━━━ ENTRIES PROVIDED

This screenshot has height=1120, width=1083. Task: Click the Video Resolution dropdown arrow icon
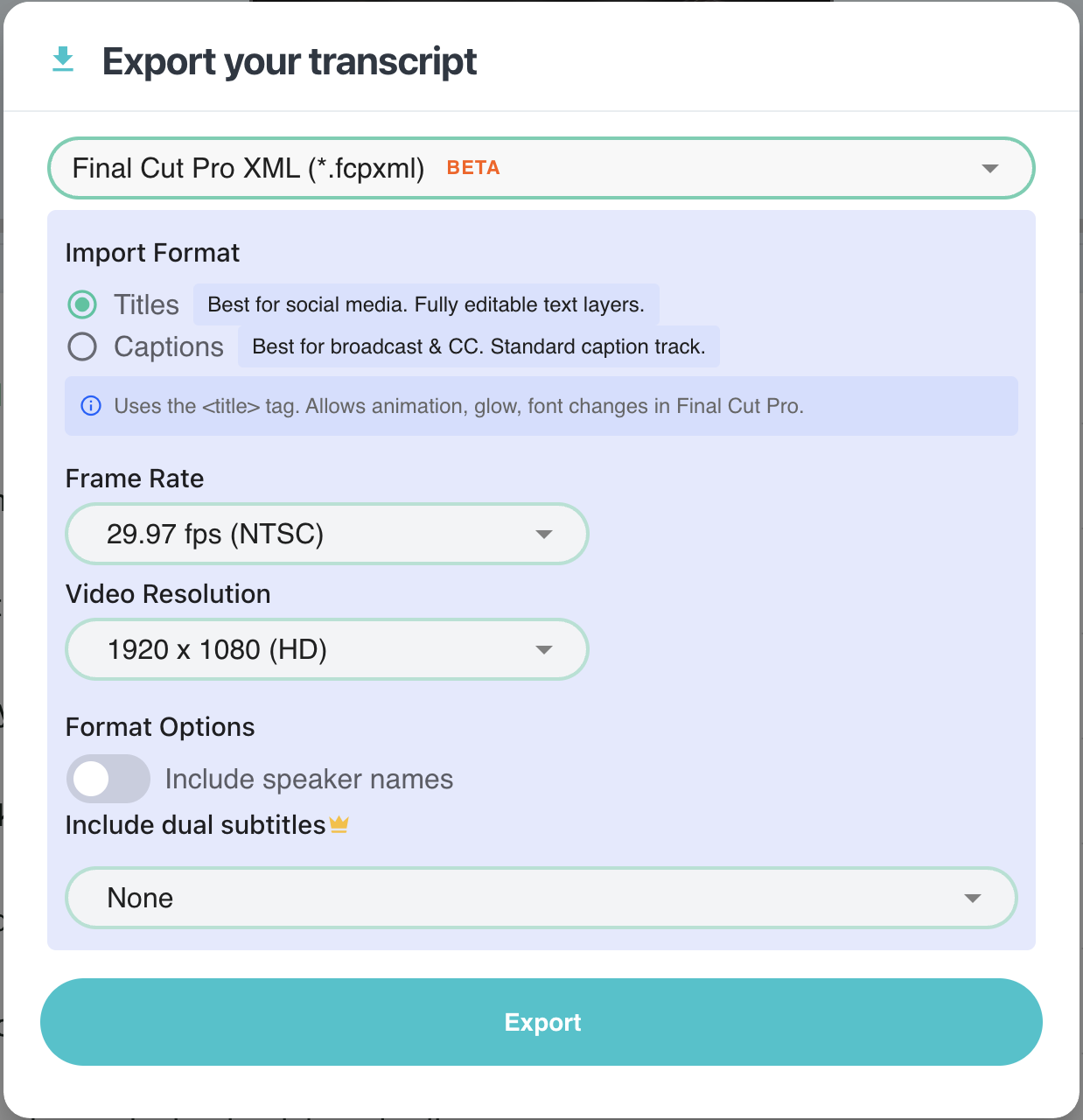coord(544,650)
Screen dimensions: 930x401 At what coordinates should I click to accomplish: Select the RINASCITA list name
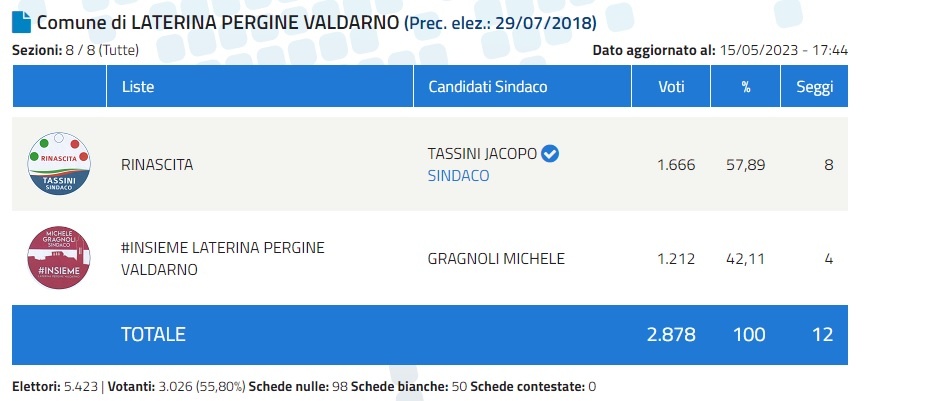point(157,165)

━━━━━━
━━━ ENTRIES PROVIDED

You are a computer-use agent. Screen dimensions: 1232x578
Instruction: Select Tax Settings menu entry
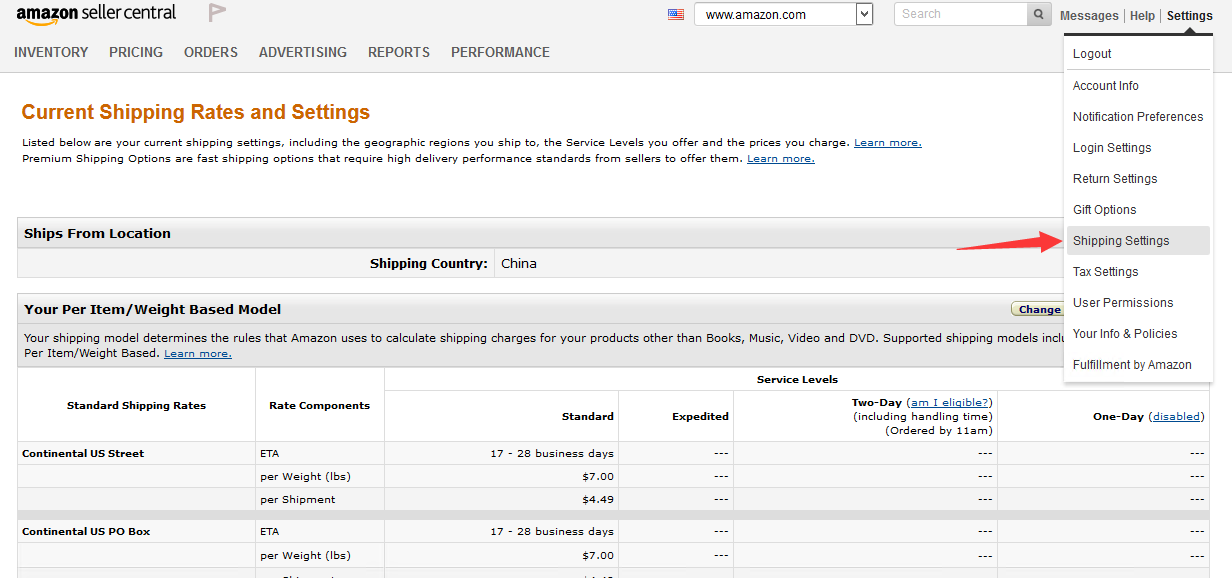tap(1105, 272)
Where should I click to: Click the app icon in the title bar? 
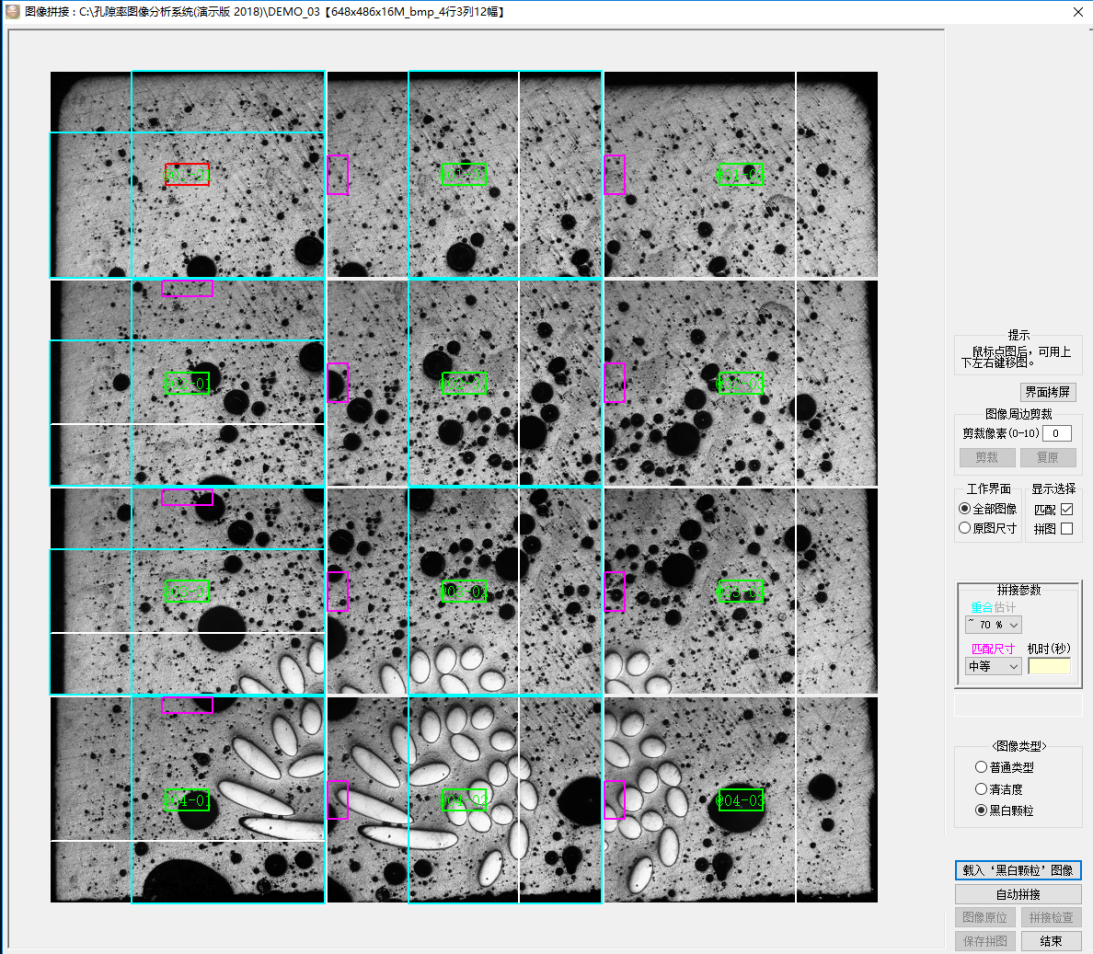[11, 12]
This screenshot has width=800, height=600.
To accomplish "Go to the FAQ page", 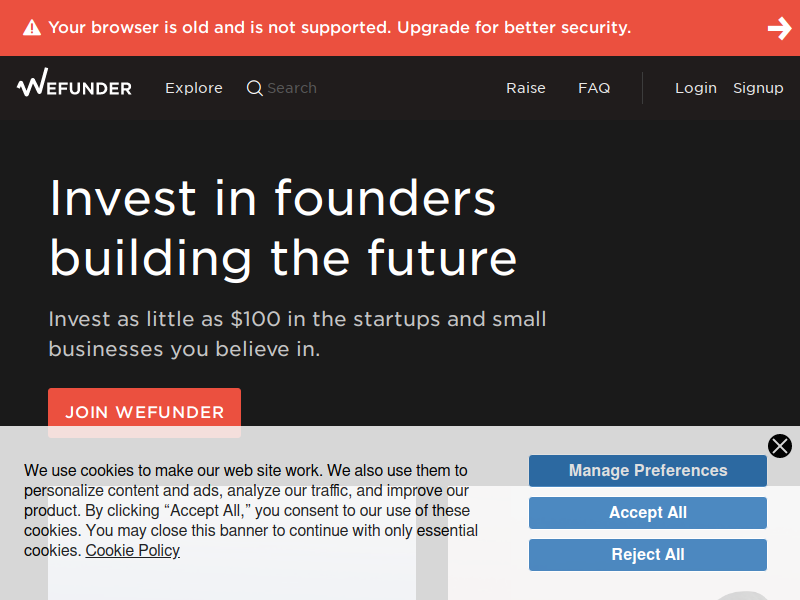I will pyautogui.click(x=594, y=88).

━━━━━━
━━━ ENTRIES PROVIDED

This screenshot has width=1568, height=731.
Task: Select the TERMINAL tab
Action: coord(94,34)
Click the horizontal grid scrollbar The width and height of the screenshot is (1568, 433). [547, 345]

━━━━━━

* [WRITTEN INSTRUCTION]:
Rescale the items above, from the line containing "Screen dimensions: 930x401" through the line containing "point(157,165)", by reproducing them in full and multiplying each coordinate in their answers by 0.55, rounded to whole numbers with halves rounded up. Omit the pictures from your answer.

* [CORRECT OUTPUT]:
Screen dimensions: 930x401 At what coordinates should I click to accomplish: Select the RINASCITA list name
point(86,91)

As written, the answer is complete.